Breathe in and breathe out
Had a similar experience on the 850 recently. Fitted a Mikuni for all the good reasons and had to find somewhere to put the oil tank breather. I used a 500ml BP plastic oil bottle with a 1/2 right angle plastic retic joiner fitted into the screw cap. This catch bottle sits in front of the battery.
I fitted a clear plastic hose to the top cap joiner and ran a hose under the battery tray down between gearbox plates and exiting alongside the oil filter. I used clear because I wanted to see what vapour was coming out. The inlet from the oil tank is the same original hose, but this connects to a hollow brass tube slighly less shorter than the bottle height. The brass tube is extensively cross drilled to allow gas pressure out if the catch bottle starts to fill up. The brass tube is inserted into the upper side of the catch bottle and gives a good anchor to the inlet hose.
After about 1,200Kms, I checked the contents of the catch bottle. Not much but typical black slime. The clear hose hardly had any water vapour or oil mist in it so it seems a fair solution. But, while this was a OK substitute for the original airfilter connection, it also raised the questions of a) increased blow by pressure from worn piston rings and b) blow by contamination of the oil in the tank.

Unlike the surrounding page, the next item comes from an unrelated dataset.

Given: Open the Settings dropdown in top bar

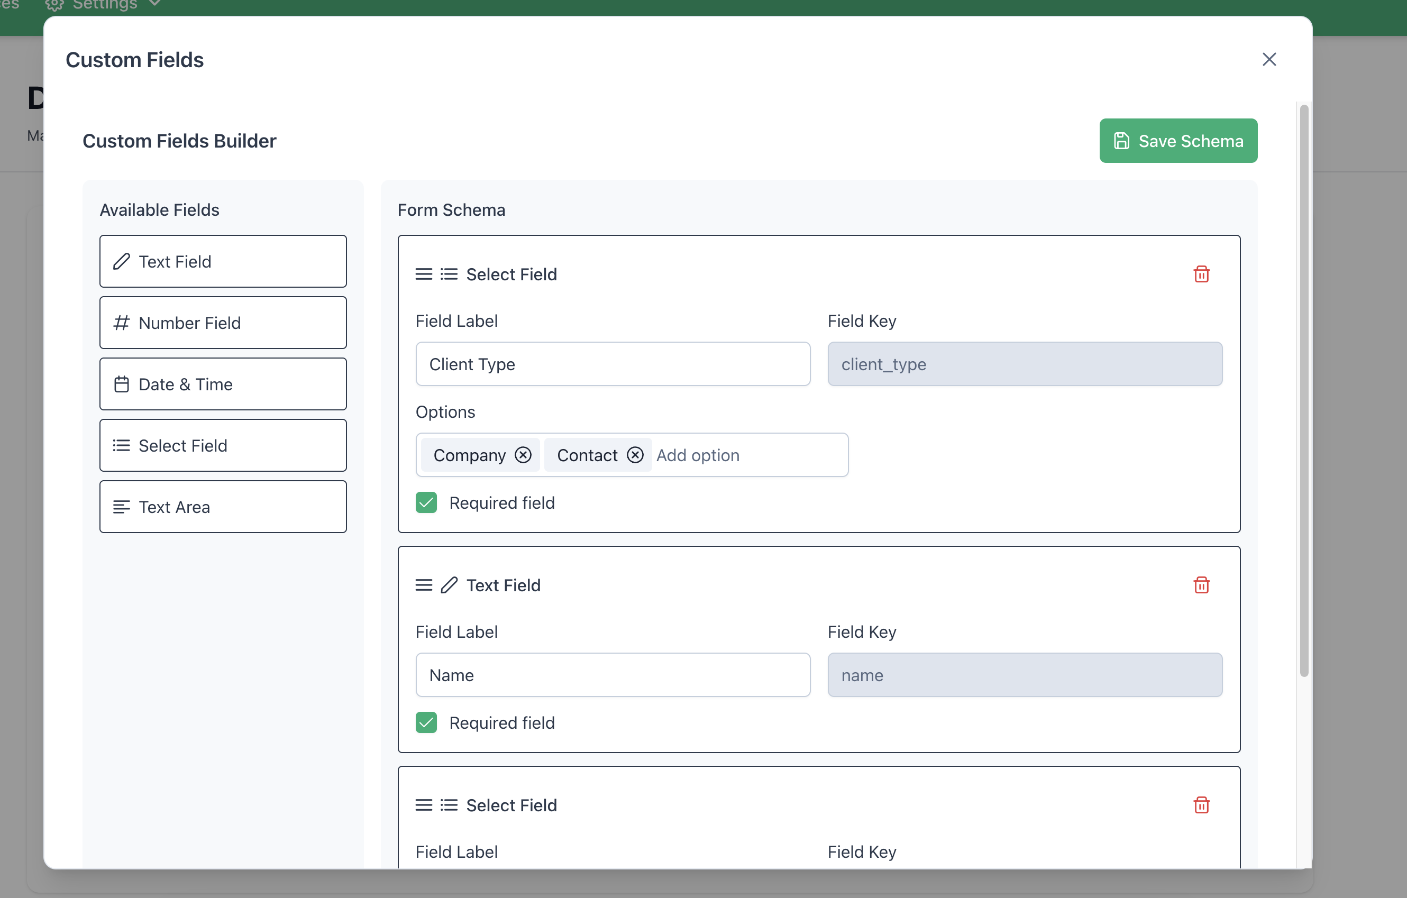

It appeared that after changing with fresh oil, it did not take long for it to get fairly black. My thought was that the piston ring blow by is pumped up there by the big engine breather hose, this narrows down to 7mm internal bore at the oil tank and blasts dirty vapour into the oil. Next, it seems while Norton may have accounted for the volumetric displacement of crankcase air when new, the increase in pressure and contamination when the piston rings are worn in has not been adequately catered for.
At the same time I had a persistent small undetectable leak from the cyclinder head area under hard riding. A good mate, a real expert on Commandos advised that porous heads and barrels do occur.
2 things seemed obvious - divert the engine breather from the oil tank to prevent contamination and add a second relief breather to the engine, logically the cylinder head. I added the 2nd breather a 1/4 hose to an air line angle brass fitting to the inlet rocker box cover. Again I used a clear hose to see what was coming out of it. Low and behold, you wanna see the shitty goo coming outta there! Grey slimey crud (oil water vapour emulsified)
This head breather hose now runs over the top of the Mikuni, into the rubber ring on the frame junction bracket, around the left of the battery and sneaks down through the left footpeg plate to exit in front of the rear hub sprocket giving the chain a little extra moisture.
Having removed the original breather to the oil tank, the diversion now runs down to exit alongside the oil filter, I sealed off the existing tank junctions and drilled a very small hole in the underside of the tank cap and in the top to increase atmospheric compensation. This works fine, no vapour traces at all on the cap itself.
Results so far - Oil in the tank is much cleaner, demonstrable pressure from both crankcase and head breathers and remarkably NO OIL SPLATTER from the head / barrel anymore. A clean dry Commando.